Bunu sadece ben söylemiyorum. Türkiye'de reklamcılıktan en fazla parayı ve en büyük şöhreti kazanmış Serdar Erener de aynı fikirde. Dilerseniz devam etmeden önce Erener'e kulak verin. Videoyu 05:29'dan itibaren birkaç dakika izleyebilirsiniz.
Serdar'ın açıklaması yerinde... Marka denilen şey aslen bir sevgi ve saygı projesi. Ancak açıklamayı devam ettirmek gerek.

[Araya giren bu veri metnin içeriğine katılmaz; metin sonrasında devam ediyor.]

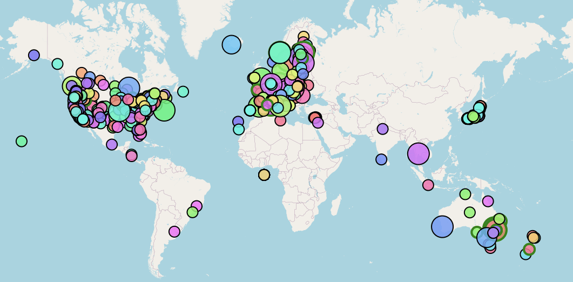Open the cyan marker near Newfoundland
This screenshot has width=573, height=282.
pyautogui.click(x=183, y=91)

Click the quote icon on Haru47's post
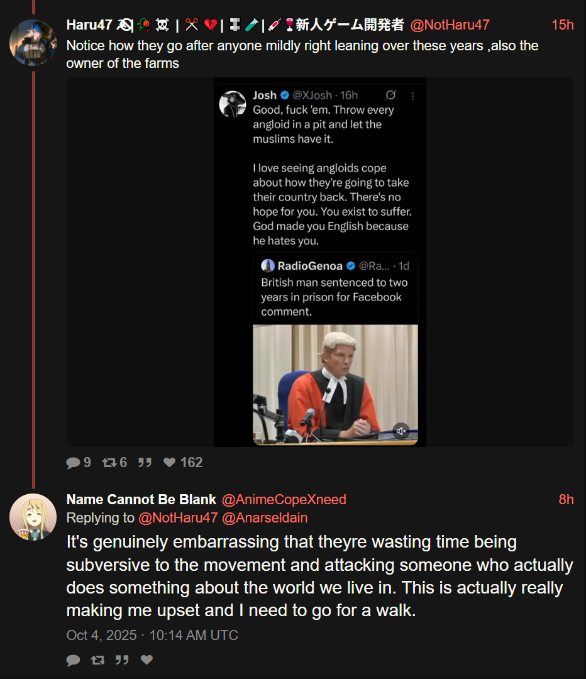coord(145,463)
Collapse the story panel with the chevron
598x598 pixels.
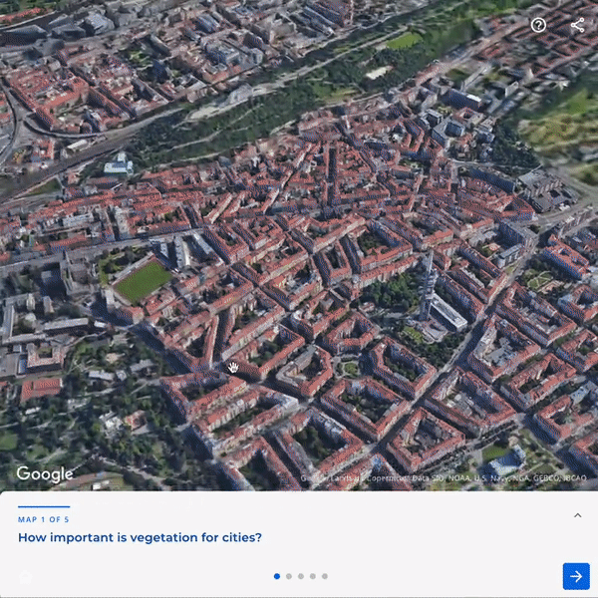577,515
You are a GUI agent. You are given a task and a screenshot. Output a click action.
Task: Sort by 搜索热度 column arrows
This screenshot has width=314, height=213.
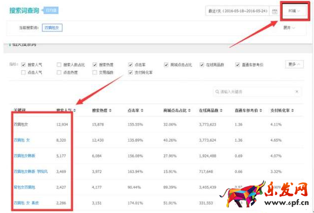[x=110, y=110]

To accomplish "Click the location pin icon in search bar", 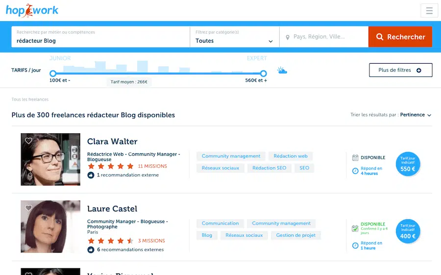I will coord(288,37).
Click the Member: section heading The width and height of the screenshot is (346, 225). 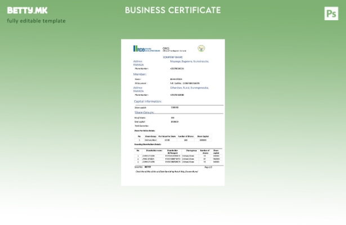[140, 74]
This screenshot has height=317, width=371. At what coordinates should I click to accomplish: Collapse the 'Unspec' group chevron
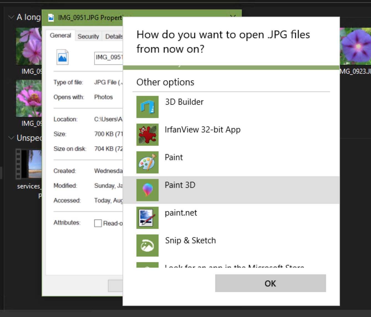coord(11,138)
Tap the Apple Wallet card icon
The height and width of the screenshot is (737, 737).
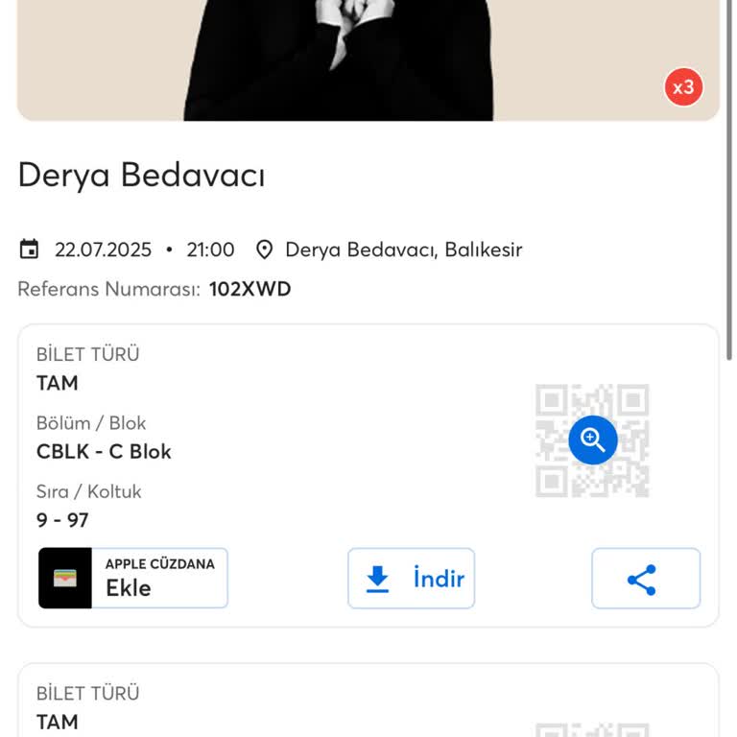coord(65,579)
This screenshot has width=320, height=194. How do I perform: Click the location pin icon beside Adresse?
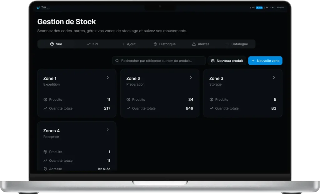[x=45, y=169]
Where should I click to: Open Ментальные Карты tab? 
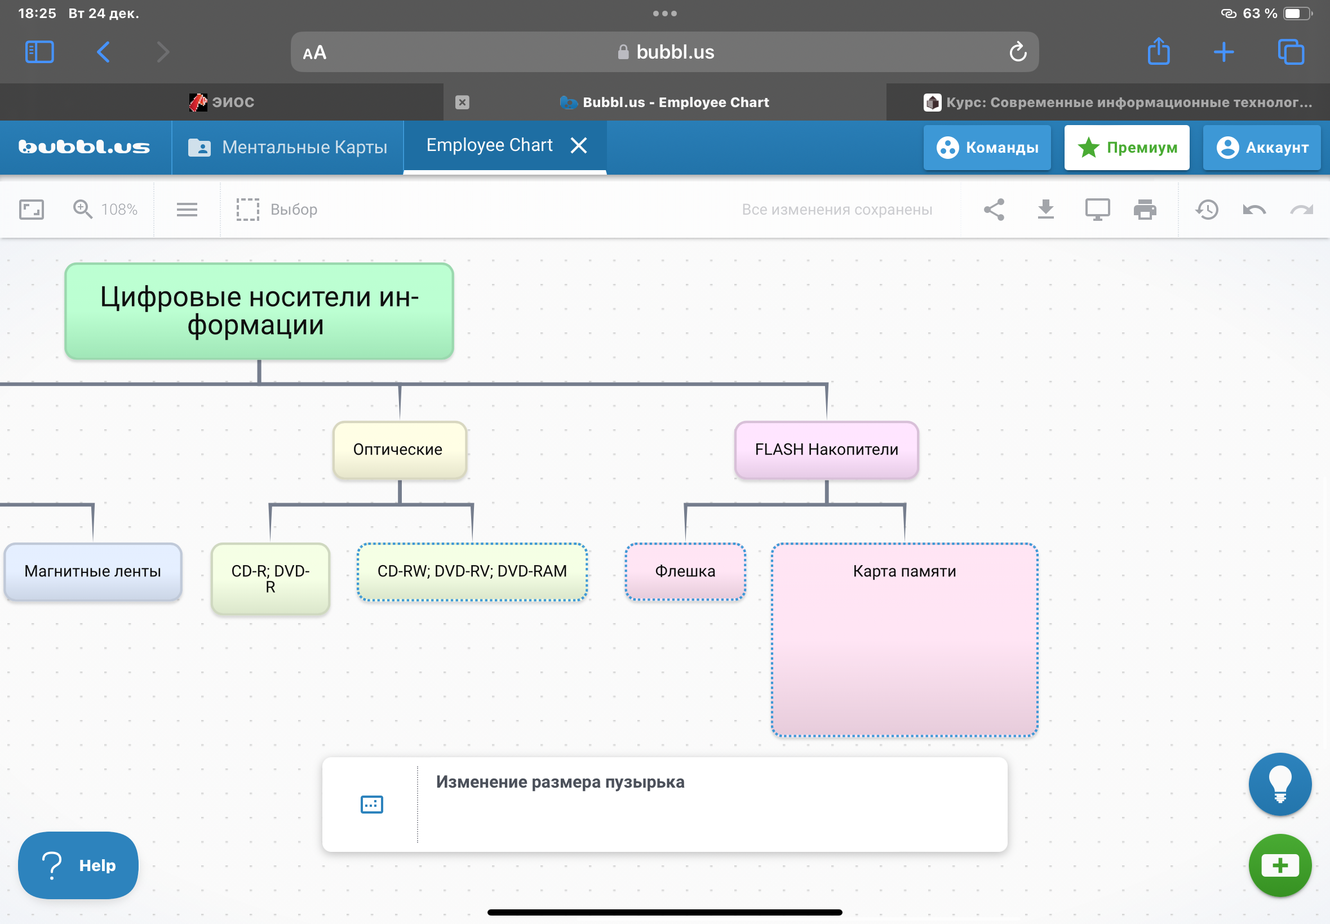pyautogui.click(x=288, y=147)
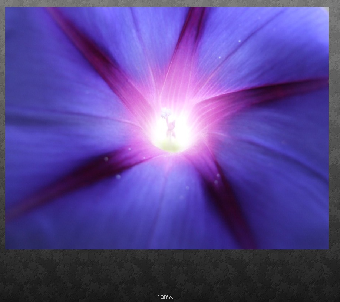Click the magenta stripe extending to the right
The width and height of the screenshot is (340, 302).
click(267, 93)

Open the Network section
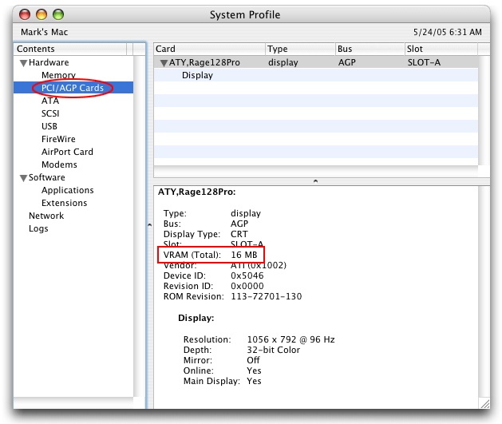(46, 216)
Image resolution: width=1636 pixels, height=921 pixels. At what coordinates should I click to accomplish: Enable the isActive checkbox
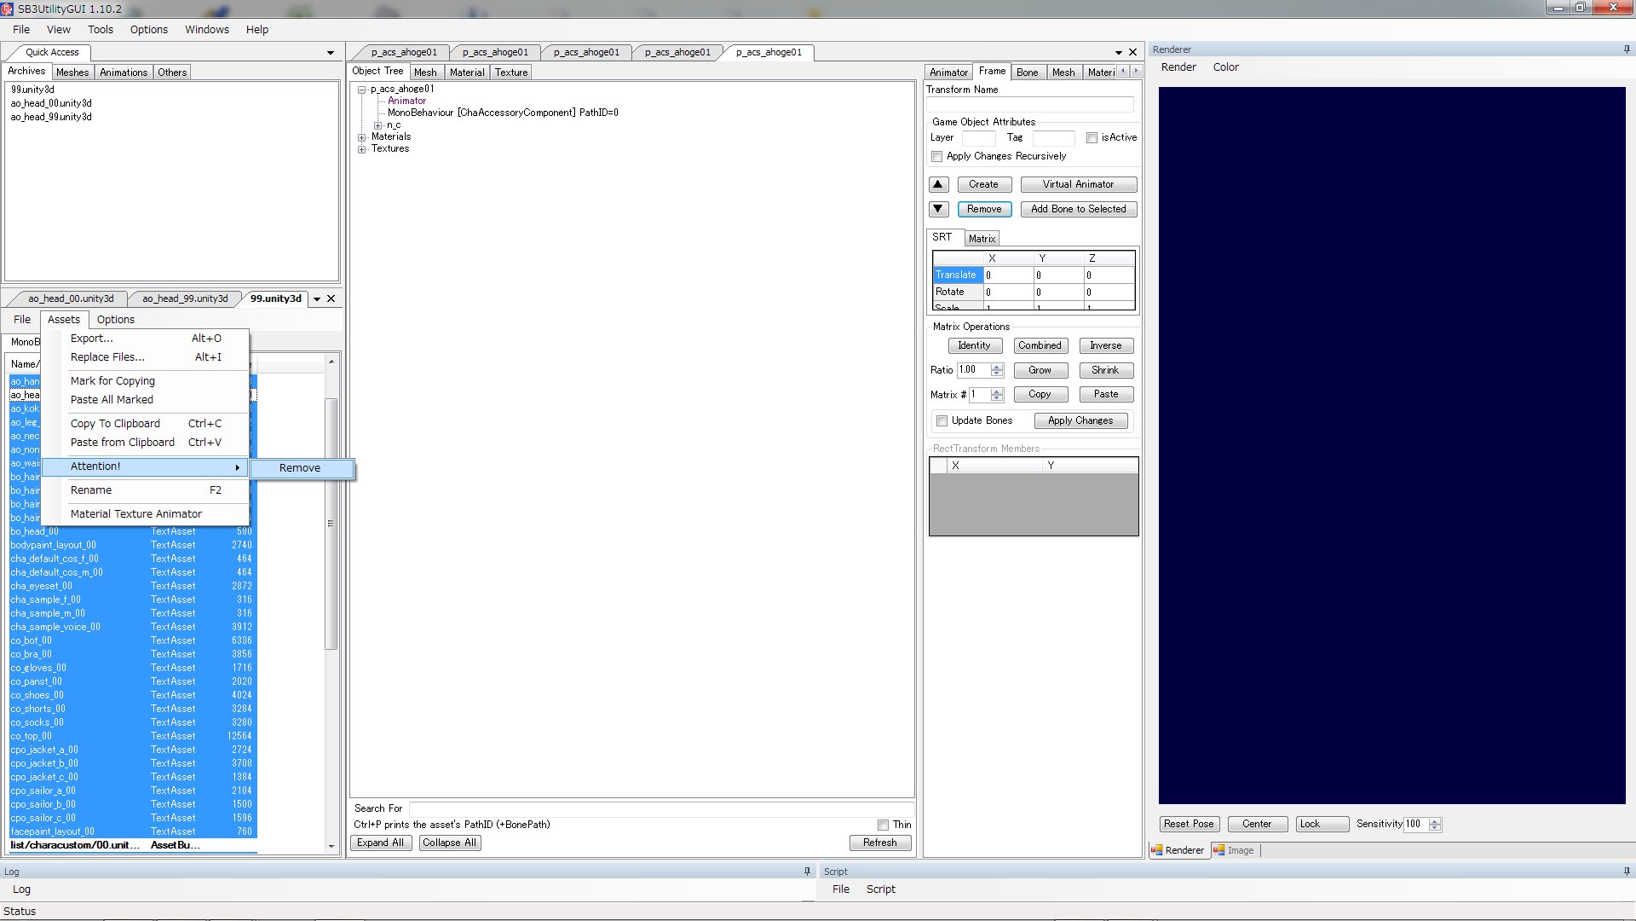tap(1092, 137)
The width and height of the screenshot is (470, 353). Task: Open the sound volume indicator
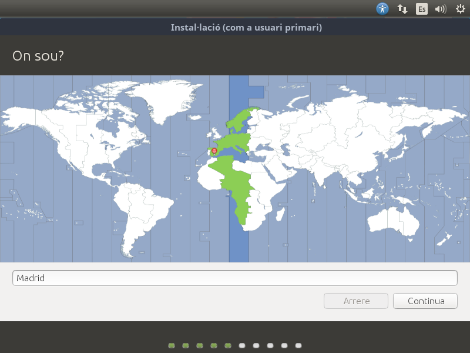click(x=440, y=9)
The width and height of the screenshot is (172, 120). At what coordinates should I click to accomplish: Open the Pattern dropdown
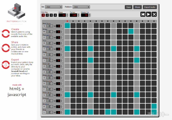point(81,7)
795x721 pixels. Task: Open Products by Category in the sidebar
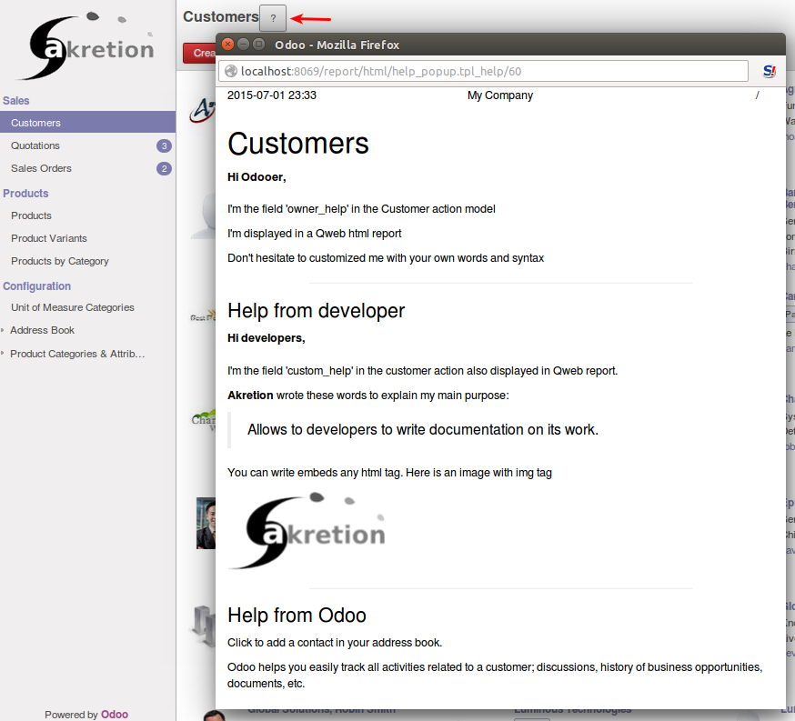point(60,261)
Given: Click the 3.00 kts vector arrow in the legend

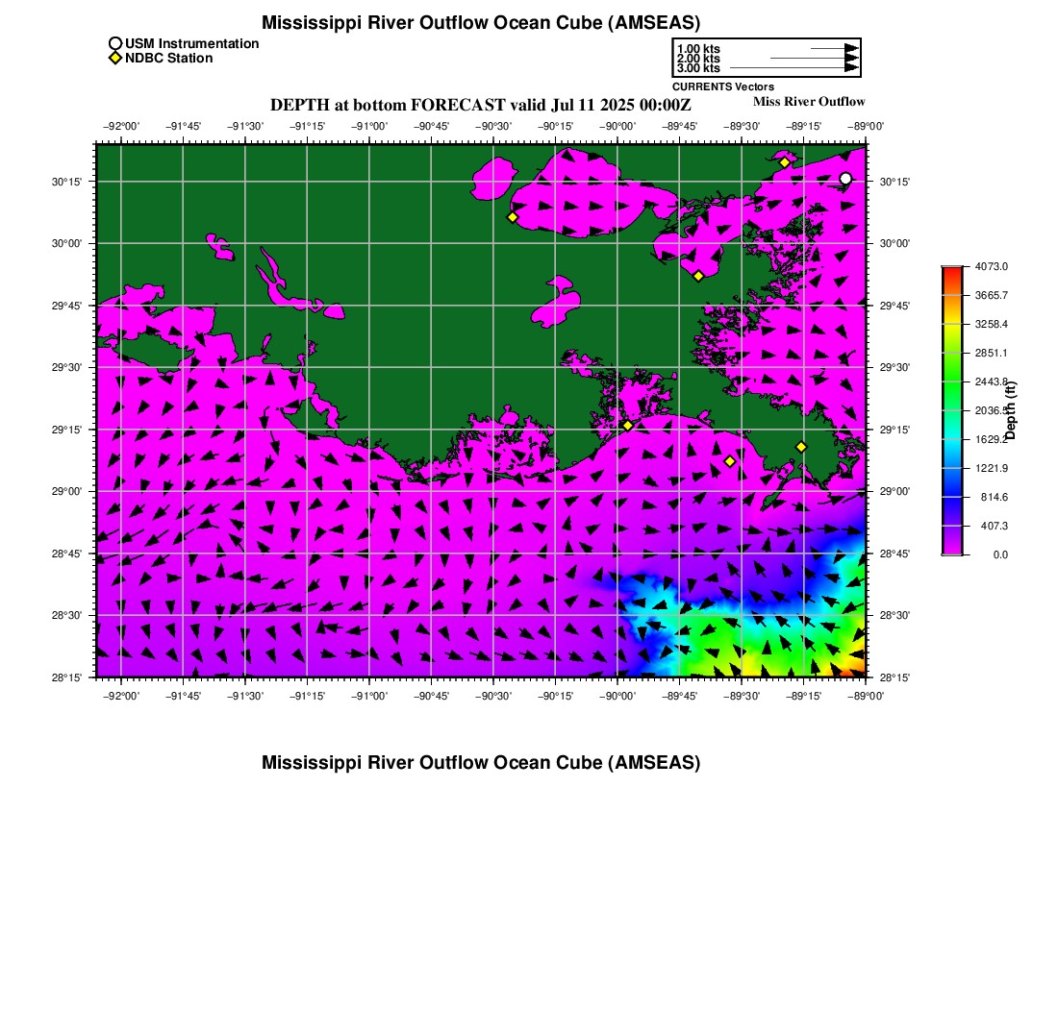Looking at the screenshot, I should click(x=794, y=68).
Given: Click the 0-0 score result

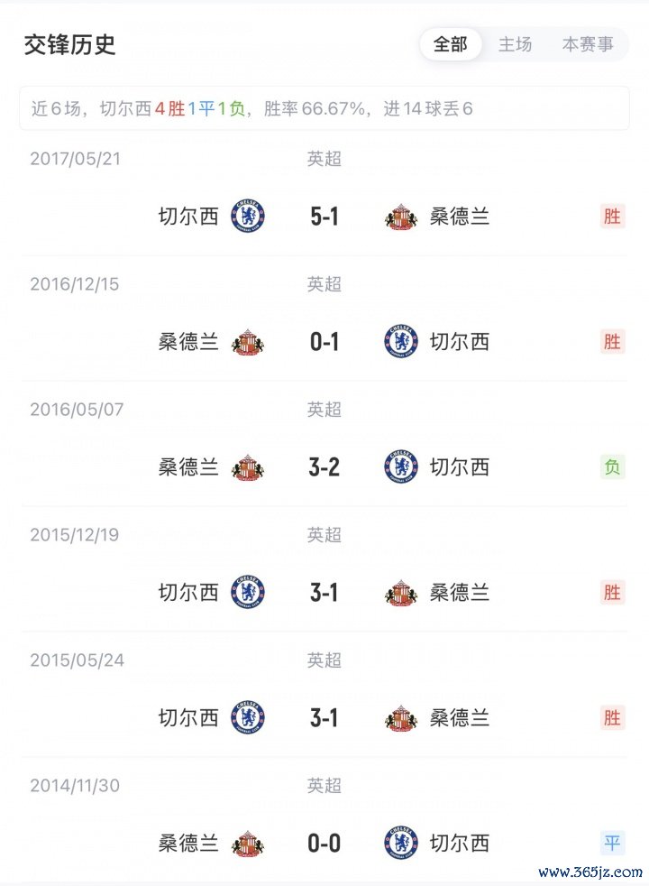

Yarının pazarlamasında bu ilişkiyi yaratıp size para ve itibar kazandırmak için elimizde kalan tek şey deneyim!
Deneyim tasarlamak mağazanızı, sokağı, üniversiteleri, gece kulüplerini, plajları, metroyu veya etkinliklerinizi markanız için oyun alanına çevirip, hikayenizi reklam yapmadan anlatmak demek.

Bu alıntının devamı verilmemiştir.